While theater companies in the Bay Area are launching the first plays of their 2014-15 seasons, the San Francisco Fringe Festival has to show them all up by opening 35 shows all at once.
Now in its 23rd year, SF Fringe always offers a delightfully random grab bag of theatrical acts at the Tenderloin’s Exit Theatre. And I do mean random; applicants are selected purely by chance though a lottery. This year’s festival features 150 performances over 16 days, the shows rotating in the Exit’s three different black box theaters. All of the box office money goes to the performers, and volunteers circulate with tip jars for spare change to keep the festival going.
I chose to brave one full day of the Fringe on Saturday, from the first show at 1pm through the end of the last one at 11:30. I saw seven shows in all, running anywhere from 30 to 60 minutes apiece, with breaks between them just long enough to grab a quick bite when needed.

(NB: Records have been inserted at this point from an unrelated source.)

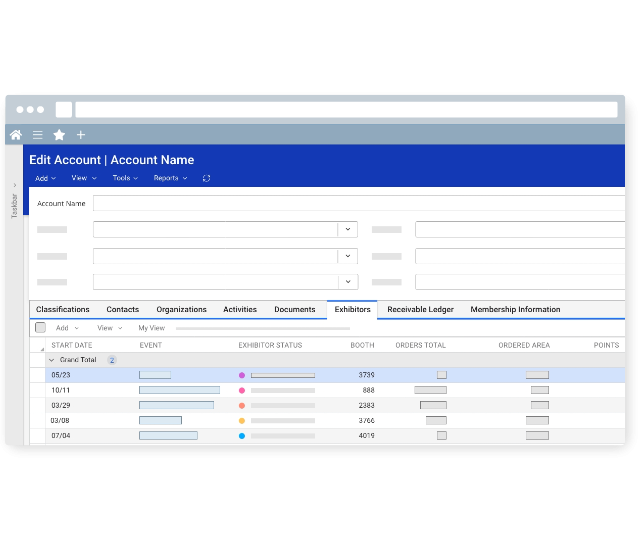
Task: Click the refresh icon next to Reports
Action: (206, 178)
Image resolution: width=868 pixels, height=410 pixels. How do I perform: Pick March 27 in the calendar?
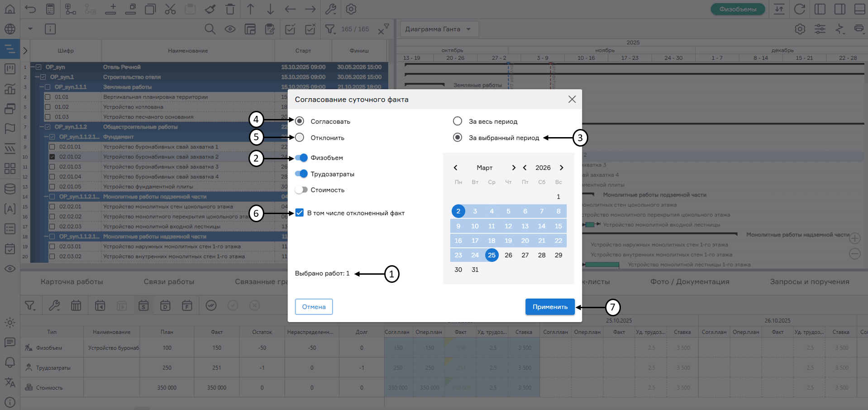[x=525, y=255]
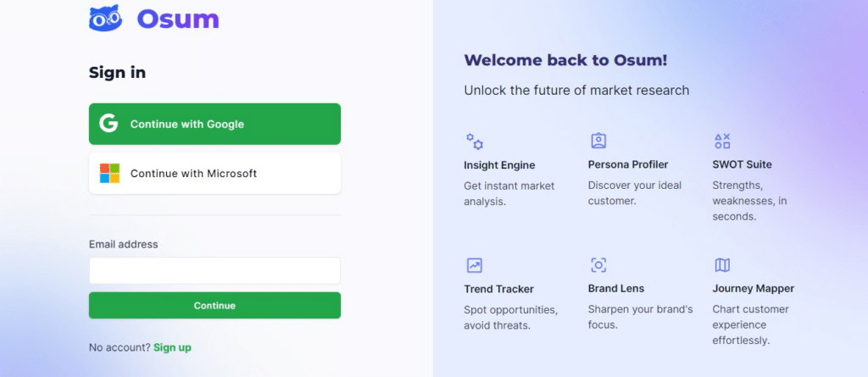This screenshot has height=377, width=868.
Task: Choose Continue with Microsoft
Action: pyautogui.click(x=214, y=174)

All shows start on time and there’s no late seating, so plan accordingly.
A trip to the Fringe always involves some hard choices between unknown quantities: there may be multiple shows that seem promising in the same time slot, while other options are so mystifying that you may as well flip a coin, if you can find one with three sides. And there are almost sure to be some fascinating-sounding shows that don’t happen to be playing on that particular day.
By far the most gripping piece I caught was Campo Maldito, a seriously spooky ghost story about gentrification and addiction, among other things. This two-character thriller by SF native Bennett Fisher is a co-production of People of Interest and Ubuntu Theater Project. Drunk and at the end of his rope, a micro-finance dot-com entrepreneur (Walker Hare, disheveled and snide) has been plagued by one inexplicable problem after another, enough so that he’s afraid his office may be cursed, and he’s called in a Santeria priest (an intense Luis Vega) to try to fix it, even if he doesn’t remember doing that. Directed by Jesca Prudencio, the drama that follows is creepy and compelling and sometimes confusing, with explosions of violence and barbed undercurrents of race and class tensions.
Another multi-actor drama, Theater Dinamundo’s Hang On, is a more staid affair. Written and directed by Erik Blachford, a Montreal native now living in San Francisco, the half-hour play is all about people falling in love with Montreal -- and with Montreal bagels, which apparently are a big deal. It’s also about a love triangle between a Montreal native (Ben Calabrese), his New York transplant girlfriend (Susannah Rea-Downing), and her new-in-town summer fling (Gabe Kenney). Ultimately it’s more about whose-city-is-it one-upmanship than about romantic love, and it’s all very reserved and somewhat stilted.
One thing there’s a whole lot of in the festival is solo shows, which are of course particularly portable for traveling the Fringe circuit. (The San Francisco fest is one of many in Canada and the United States alone, to say nothing of venerable international institutions such as Scotland’s Edinburgh Fringe.) In Saturday’s sampling, that meant several confessional monologues back to back.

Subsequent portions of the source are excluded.